When founders prototype with AI, product counsel must prototype with law
OpenAI's GPT-5 made "vibe coding" the new normal. When business leaders go from concept to working prototype in minutes, legal guidance needs to happen at prototype speed, not policy-document speed.
OpenAI's GPT-5 just made "vibe coding" the new normal—founders sitting with engineers, tweaking software prototypes in real-time through conversation with AI. Project managers have stopped writing detailed requirement docs and started generating working demos instead. This isn't just faster. It's a fundamentally different relationship between ideas and implementation.
Product counsel who understand this shift will become essential partners. When business leaders can go from concept to working prototype in minutes, legal guidance needs to happen at prototype speed, not policy-document speed.
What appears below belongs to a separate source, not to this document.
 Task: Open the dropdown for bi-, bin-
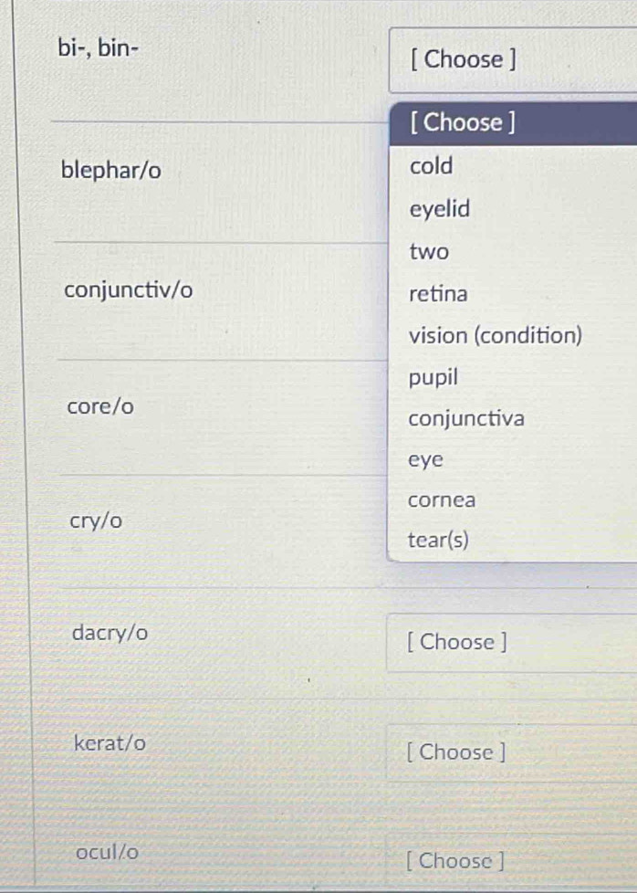point(511,60)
The old model of comprehensive legal review after development is complete becomes a bottleneck that kills momentum and stalls innovation.
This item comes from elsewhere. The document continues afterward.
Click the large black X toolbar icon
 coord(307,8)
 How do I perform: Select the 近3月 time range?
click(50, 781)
BBVA is already using GPT-5 to analyze complex financial documents that previous models couldn't handle. Biotech pioneer Amgen reports notable accuracy improvements. At $1.25 per million input tokens, this capability is now economically accessible to organizations across industries. Product counsel need to ask ourselves: will our companies adopt these workflows with us integrated into them, or will we get marginalized?
We need to rethink how we deliver legal guidance. Instead of static policies, we need conversational legal intelligence that can engage with product teams through the same interfaces they're using to build. Learn to prototype legal frameworks the way engineers prototype features—iteratively, collaboratively, and fast.